[Work to be completed]: Pick up the user guide on reviewing and tagging scan results after its final step and write the next few paragraphs.

[Source document]:
Browsing past scan sessions

Once a scan has completed, you can review results from any earlier scan session without running a new scan.

  • Click the Sessions button in the history banner (which appears above the results grid after a scan completes) to open the session picker.
  • Each row shows the date and time, which sources were scanned, and how many items were flagged. A Δ badge marks delta scans; Latest marks the most recent session.
  • Click any row to load that session's results into the grid. A history banner replaces the progress bar, showing the session details.
  • Click Latest scan in the banner to jump back to the most recent session.
  • Starting a new scan automatically exits history mode and switches back to live results.

All filters, exports, and disposition tagging work normally while browsing past sessions.


6. Reviewing and Tagging Results

Click any result card to open the preview panel on the right side of the screen.

The preview shows:

  • The item name or email subject
  • The account (owner / sender)
  • Source and modification date
  • All CPR numbers found and their context
  • Other personal data detected (phone, email address, IBAN, etc.)
  • Sharing and external-access information

Setting a disposition

Every item has a Disposition dropdown in the preview panel. Choose one of:

Disposition Use when…
Ikke gennemgået (Unreviewed) Not yet assessed — the default
Opbevar — lovkrav You must keep it by law
Opbevar — legitim interesse You have a legitimate interest in keeping it
Opbevar — kontrakt Required for a contract
Slet — planlagt Marked for future deletion
Privat brug — uden for scope Personal item, not in scope for GDPR processing
Slettet Already deleted (set automatically when you delete an item)

After choosing, click Gem. A small ✓ Gemt confirmation appears.

Bulk tagging multiple items at once

If you need to apply the same disposition to many items, use Select mode instead of opening each card individually.

  1. Click Vælg (Select) in the filter bar. Per-card checkboxes appear on every result card.
  2. Tick the items you want to tag, or click Select all visible in the bulk tag bar at the bottom of the screen to select everything matching the current filters.
  3. Choose a disposition from the dropdown in the bulk tag bar.
  4. Click Apply. All selected items are updated immediately.

[Records supplied]:
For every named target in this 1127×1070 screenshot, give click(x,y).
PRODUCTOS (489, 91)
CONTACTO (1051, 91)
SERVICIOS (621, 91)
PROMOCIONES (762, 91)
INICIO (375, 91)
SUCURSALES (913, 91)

[Exercise output]:
  5. Click Done (or the same Vælg button again) to leave select mode.

Tip: Use the filter bar to narrow down to, for example, all unreviewed student items before clicking Select all visible — this lets you tag an entire category in two clicks.

Disposition stats bar

A thin stats bar sits above the results grid showing: Total · Unreviewed · Retain · Delete counts and a % reviewed figure. It updates automatically after every disposition save, giving you a live overview of how far through the review you are.

Finding all items for a specific person

Click 🔍 in the sidebar (under Stats) to open the Data Subject Lookup. Enter a CPR number and the scanner will find all flagged items containing that number. You can then delete all of them in one step — supporting the GDPR right to erasure (Article 17).

The CPR number is hashed before the search and is never stored in plaintext.


7. Deleting Items

7.1 Deleting a Single Item

With an item open in the preview panel, set its disposition to Slet — planlagt, then use the action button to delete it. The item moves to the Deleted Items folder (email) or recycle bin (files).

7.2 Bulk Delete

Click the Delete button in the filter bar to open the bulk delete modal.

  1. Set filters to target the items you want to delete:

    • Source type — delete from one source or all.
    • Min. CPR hits — only delete items with at least this many CPR numbers.
    • Older than date — only delete items modified before a specific date.
    • Click 🗓 Filter overdue to automatically fill in the date based on your retention policy.
  2. The modal shows how many items match your filters.

  3. Click the red Delete matching items button to proceed.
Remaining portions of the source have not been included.